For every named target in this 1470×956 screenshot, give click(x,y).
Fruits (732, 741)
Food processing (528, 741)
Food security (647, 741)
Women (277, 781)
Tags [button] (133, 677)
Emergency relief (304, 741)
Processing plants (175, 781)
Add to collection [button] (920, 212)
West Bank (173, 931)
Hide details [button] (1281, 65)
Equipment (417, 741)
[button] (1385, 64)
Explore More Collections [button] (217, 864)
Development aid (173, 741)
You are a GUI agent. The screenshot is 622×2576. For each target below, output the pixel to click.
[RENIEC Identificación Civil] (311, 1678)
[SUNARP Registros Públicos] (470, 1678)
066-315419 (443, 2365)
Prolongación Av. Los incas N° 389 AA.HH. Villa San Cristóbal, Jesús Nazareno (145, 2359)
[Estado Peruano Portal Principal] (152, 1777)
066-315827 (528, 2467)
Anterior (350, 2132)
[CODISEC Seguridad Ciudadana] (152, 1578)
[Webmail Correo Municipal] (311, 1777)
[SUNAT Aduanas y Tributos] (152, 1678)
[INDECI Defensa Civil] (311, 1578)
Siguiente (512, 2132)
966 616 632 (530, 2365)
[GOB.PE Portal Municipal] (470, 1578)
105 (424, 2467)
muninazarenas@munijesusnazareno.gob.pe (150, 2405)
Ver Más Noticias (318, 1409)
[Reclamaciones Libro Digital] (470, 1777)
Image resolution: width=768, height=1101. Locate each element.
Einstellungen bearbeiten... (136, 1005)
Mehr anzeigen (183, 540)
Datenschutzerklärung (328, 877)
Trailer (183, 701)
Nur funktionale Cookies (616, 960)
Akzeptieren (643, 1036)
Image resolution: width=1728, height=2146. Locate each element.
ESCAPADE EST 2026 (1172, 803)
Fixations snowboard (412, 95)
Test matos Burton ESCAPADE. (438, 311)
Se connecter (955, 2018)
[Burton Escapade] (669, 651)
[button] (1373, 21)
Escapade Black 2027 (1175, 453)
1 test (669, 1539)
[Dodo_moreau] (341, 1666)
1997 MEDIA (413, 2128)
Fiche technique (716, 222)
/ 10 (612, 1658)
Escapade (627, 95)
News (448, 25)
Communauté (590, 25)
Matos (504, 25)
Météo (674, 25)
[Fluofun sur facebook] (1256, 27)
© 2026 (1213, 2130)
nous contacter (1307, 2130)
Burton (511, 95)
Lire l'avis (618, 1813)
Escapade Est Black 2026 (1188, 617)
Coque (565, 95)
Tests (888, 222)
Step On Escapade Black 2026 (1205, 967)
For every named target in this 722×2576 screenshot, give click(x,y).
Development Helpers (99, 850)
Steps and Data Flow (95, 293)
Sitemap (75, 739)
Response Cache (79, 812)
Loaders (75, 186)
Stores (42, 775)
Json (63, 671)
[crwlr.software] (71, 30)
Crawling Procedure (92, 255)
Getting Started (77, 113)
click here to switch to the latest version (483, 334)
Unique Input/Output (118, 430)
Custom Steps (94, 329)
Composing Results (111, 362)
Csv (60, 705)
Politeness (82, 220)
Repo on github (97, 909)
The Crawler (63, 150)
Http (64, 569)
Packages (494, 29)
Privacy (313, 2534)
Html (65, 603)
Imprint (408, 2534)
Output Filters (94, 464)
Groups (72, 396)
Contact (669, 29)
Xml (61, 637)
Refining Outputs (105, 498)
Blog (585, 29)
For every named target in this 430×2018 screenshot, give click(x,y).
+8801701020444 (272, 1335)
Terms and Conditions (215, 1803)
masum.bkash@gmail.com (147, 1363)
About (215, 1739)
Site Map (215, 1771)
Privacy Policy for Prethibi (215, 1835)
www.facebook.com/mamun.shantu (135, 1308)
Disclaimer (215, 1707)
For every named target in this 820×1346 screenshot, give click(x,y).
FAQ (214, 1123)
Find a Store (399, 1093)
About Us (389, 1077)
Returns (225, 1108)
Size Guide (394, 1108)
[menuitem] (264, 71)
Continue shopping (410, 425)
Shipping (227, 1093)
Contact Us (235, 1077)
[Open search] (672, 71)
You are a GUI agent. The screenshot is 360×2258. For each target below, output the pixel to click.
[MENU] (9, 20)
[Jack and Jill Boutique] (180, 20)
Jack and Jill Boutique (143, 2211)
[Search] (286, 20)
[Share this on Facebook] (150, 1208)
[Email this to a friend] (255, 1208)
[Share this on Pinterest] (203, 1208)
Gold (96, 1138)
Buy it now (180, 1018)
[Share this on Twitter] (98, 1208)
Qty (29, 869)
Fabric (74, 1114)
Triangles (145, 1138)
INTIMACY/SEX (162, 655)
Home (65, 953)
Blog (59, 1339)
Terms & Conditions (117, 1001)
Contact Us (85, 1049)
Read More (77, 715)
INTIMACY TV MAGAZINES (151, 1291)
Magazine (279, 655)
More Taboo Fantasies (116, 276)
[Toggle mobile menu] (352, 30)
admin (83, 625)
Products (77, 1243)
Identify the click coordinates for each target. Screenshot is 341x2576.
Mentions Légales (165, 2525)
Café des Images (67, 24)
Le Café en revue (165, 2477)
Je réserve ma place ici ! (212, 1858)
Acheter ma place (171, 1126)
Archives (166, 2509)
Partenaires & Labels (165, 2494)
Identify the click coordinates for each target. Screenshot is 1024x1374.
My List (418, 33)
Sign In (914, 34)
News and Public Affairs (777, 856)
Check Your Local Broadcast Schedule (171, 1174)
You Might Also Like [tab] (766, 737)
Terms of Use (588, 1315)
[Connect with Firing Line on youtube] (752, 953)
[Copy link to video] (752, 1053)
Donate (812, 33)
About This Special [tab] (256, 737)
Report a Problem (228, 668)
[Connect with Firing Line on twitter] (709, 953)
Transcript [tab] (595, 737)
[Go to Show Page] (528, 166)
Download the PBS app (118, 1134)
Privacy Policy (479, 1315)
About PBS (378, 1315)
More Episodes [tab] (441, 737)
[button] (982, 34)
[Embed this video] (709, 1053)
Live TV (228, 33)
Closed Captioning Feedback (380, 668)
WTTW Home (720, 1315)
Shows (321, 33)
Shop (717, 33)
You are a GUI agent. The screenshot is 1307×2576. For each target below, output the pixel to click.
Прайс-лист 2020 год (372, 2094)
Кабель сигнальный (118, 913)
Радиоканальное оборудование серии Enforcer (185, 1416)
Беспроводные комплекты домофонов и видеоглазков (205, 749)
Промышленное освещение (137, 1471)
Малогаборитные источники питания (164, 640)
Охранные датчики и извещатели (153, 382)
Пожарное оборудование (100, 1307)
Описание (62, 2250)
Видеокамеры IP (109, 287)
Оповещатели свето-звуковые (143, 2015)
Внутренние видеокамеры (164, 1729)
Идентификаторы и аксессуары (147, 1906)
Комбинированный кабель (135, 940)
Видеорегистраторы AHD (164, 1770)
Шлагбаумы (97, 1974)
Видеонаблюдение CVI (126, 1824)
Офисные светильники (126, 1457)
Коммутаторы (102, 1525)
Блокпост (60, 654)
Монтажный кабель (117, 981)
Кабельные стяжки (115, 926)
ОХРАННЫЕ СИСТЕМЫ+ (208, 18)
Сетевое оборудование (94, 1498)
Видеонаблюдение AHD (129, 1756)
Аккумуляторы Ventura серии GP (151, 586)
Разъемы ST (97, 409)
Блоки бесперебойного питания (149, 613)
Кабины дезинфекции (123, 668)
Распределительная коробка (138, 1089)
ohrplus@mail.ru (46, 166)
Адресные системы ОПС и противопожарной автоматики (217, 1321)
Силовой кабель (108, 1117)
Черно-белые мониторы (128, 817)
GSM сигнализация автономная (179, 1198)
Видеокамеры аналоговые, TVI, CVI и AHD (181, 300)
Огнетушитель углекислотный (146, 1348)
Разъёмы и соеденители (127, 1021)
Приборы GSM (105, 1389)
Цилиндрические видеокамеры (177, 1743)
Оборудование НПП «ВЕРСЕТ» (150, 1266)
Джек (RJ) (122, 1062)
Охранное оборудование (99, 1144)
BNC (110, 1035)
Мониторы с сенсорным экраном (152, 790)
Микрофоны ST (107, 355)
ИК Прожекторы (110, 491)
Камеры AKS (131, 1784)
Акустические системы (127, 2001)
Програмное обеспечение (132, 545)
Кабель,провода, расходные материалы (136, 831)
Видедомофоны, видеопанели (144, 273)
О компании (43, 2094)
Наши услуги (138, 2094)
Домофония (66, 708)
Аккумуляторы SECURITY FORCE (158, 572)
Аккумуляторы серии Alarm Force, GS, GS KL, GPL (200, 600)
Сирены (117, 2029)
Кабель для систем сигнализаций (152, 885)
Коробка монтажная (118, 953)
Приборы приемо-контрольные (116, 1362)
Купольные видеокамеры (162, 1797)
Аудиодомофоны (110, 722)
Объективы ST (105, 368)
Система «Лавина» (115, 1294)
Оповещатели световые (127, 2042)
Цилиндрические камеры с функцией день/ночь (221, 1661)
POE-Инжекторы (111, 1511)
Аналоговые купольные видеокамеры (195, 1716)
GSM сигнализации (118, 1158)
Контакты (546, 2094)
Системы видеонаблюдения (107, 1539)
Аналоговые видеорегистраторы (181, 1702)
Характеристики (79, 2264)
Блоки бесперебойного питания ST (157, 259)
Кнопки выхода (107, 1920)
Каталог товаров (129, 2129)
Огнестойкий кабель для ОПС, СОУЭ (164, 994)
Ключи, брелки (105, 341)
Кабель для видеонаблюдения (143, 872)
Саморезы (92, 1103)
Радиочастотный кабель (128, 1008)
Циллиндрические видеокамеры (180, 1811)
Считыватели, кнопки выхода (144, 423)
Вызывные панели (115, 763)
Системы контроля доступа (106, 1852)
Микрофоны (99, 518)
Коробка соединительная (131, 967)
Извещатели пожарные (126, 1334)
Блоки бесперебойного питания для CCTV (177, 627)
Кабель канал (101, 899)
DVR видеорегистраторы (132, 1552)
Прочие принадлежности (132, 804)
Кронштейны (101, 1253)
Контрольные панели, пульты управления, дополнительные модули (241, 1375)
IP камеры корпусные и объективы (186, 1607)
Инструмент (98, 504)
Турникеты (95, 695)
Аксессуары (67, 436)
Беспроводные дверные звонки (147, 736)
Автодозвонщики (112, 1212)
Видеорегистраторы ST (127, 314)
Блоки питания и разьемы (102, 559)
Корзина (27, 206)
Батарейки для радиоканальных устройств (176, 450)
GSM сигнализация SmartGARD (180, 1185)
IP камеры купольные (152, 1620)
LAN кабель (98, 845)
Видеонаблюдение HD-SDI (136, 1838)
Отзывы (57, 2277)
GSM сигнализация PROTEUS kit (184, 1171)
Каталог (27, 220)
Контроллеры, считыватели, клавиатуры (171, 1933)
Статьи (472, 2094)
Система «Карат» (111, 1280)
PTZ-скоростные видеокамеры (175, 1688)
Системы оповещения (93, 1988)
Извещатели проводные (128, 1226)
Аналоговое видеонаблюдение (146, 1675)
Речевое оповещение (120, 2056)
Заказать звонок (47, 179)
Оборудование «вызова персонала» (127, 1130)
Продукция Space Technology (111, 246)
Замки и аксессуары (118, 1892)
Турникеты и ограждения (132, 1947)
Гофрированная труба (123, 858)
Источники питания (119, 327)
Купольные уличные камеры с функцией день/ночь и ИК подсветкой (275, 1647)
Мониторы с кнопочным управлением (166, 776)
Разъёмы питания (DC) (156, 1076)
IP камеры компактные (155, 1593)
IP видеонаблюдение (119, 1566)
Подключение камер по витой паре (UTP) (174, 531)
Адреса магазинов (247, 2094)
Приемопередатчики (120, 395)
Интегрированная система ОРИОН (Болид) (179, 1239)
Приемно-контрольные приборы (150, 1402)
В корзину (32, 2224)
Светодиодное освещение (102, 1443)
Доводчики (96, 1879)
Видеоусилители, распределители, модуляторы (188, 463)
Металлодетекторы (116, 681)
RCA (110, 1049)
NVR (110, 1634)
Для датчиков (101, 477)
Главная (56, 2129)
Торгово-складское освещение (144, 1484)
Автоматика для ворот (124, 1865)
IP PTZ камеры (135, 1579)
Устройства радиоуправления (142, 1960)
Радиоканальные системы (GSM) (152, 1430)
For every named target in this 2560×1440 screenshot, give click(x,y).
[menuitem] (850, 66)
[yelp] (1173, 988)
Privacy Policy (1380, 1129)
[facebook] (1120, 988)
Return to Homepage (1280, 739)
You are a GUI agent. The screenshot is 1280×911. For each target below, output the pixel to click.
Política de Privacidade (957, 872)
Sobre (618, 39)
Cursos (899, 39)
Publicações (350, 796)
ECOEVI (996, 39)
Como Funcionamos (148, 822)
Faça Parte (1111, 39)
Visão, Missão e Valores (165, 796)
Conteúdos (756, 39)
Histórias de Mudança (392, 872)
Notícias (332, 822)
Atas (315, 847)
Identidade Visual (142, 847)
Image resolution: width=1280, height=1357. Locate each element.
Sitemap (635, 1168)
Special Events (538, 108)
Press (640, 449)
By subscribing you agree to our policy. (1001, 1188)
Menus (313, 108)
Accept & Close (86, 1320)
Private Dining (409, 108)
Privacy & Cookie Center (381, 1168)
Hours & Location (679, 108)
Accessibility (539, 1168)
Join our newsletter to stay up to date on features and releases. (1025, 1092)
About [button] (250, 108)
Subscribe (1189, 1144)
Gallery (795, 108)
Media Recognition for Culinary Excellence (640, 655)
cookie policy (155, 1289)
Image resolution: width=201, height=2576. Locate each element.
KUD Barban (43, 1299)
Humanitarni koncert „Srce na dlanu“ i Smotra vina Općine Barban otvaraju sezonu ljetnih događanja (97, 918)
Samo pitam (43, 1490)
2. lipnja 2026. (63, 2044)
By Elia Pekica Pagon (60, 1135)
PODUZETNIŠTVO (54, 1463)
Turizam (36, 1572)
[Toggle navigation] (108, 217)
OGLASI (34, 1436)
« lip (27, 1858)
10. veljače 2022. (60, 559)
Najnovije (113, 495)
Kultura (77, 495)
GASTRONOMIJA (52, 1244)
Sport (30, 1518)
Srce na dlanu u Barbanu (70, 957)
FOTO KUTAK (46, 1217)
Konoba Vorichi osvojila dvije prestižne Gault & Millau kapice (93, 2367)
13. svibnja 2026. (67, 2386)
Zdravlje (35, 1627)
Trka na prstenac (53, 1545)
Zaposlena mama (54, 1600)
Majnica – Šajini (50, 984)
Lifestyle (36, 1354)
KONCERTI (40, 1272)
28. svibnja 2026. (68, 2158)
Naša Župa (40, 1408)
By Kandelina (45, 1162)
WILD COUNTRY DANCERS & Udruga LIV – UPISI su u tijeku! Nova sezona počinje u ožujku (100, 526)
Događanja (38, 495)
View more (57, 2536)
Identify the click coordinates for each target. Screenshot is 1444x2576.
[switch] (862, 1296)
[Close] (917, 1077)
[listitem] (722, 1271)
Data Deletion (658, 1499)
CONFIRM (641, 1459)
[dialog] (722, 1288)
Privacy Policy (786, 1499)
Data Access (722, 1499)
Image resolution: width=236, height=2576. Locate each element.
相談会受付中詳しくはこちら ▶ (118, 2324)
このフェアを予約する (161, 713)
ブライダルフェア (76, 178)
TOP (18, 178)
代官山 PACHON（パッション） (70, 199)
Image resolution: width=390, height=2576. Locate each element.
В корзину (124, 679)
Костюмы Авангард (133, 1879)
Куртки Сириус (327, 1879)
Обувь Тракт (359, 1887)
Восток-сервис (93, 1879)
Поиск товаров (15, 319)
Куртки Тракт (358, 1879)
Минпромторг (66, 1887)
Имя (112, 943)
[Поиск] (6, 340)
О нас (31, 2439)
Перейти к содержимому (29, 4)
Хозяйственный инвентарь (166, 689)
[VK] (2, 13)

+-------+

_EXERCISE INSTRUCTIONS_
Wherever the string "About" appears in the entries above, list that line.

_SOLUTION FOR THIS EXERCISE_
About (215, 1739)
About Us (389, 1077)
About This Special [tab] (256, 737)
About PBS (378, 1315)
About [button] (250, 108)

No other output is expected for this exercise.